_Problem requirements_
Check each line of the records below and collect those that include the word "Gateway".

* * * * * * * * *

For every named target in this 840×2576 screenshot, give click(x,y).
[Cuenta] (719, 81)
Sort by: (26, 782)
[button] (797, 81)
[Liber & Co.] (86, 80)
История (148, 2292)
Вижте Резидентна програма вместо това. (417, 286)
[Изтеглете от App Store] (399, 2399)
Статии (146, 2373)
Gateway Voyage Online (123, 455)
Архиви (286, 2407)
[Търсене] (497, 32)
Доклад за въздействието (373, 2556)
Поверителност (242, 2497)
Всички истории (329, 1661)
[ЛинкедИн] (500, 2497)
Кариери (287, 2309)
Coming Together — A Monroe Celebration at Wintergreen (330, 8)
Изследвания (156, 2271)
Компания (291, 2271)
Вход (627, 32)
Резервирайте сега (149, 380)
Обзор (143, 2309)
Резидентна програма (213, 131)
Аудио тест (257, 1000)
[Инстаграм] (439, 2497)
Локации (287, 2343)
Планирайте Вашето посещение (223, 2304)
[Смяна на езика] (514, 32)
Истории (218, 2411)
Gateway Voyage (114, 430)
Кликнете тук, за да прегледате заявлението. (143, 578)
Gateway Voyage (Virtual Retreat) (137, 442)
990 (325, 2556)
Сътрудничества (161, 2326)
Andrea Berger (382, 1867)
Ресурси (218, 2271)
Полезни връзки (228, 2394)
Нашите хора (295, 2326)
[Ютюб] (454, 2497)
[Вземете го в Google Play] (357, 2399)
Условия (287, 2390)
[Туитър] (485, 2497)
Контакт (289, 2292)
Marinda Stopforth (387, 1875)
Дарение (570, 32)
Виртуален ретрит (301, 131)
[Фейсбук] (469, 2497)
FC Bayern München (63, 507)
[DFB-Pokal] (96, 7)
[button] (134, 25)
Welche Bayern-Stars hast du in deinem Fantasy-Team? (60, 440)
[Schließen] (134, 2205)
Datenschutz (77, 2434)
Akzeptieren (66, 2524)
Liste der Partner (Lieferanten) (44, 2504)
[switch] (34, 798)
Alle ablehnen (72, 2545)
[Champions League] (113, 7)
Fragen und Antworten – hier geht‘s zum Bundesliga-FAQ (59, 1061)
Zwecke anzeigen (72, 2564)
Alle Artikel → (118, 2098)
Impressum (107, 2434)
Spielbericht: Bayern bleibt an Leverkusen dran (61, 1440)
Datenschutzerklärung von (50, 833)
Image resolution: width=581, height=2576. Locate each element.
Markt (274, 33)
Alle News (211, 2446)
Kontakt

* * * * * * * * *

_Your solution_
Gateway Voyage Online (123, 455)
Gateway Voyage (114, 430)
Gateway Voyage (Virtual Retreat) (137, 442)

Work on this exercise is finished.